◆ **WORK REQUIRED**: Skip the images. Copy the records exactly as written.

· · · · · · ·

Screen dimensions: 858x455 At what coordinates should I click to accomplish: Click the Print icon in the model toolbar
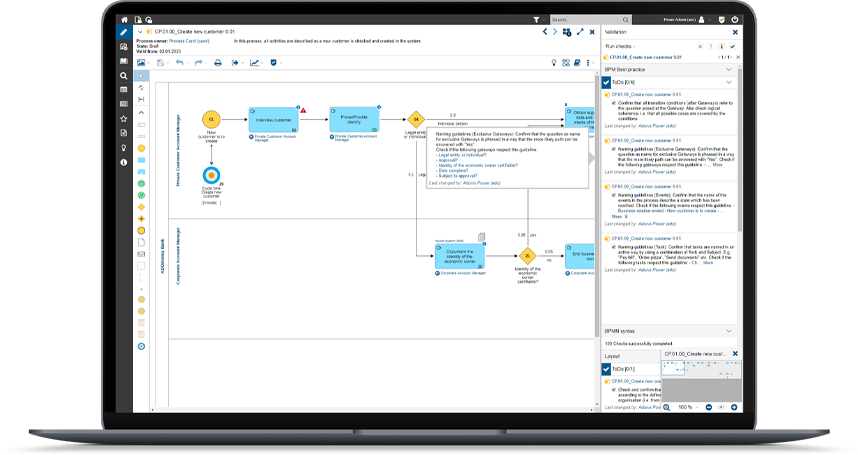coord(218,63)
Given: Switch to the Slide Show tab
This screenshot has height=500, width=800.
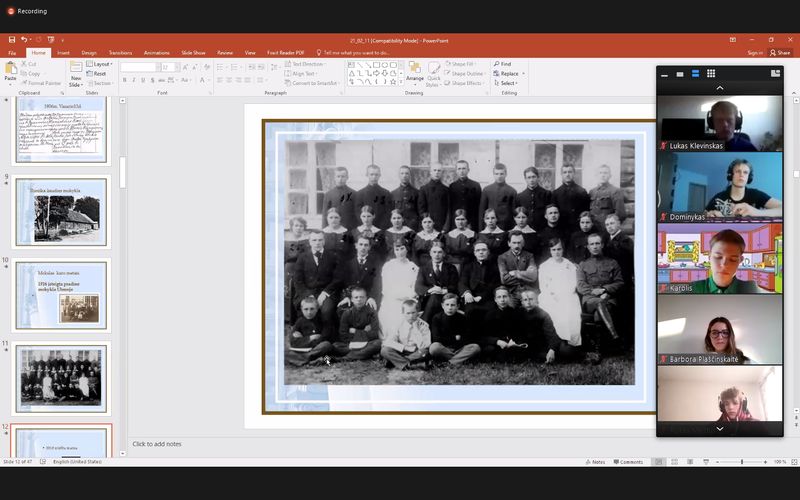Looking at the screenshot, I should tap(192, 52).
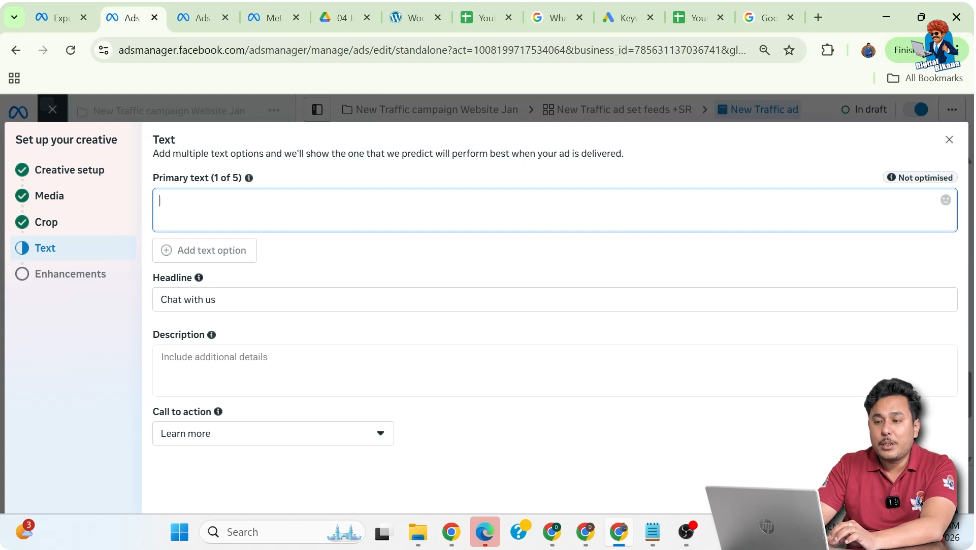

· · · · · · ·

◆ **REPLY TO THE EXERCISE**:
Screen dimensions: 858x455 At what coordinates should I click to accomplish: Click the Print icon in the model toolbar
coord(218,63)
Given: Switch to the Slide Show tab
This screenshot has height=500, width=800.
Looking at the screenshot, I should tap(192, 52).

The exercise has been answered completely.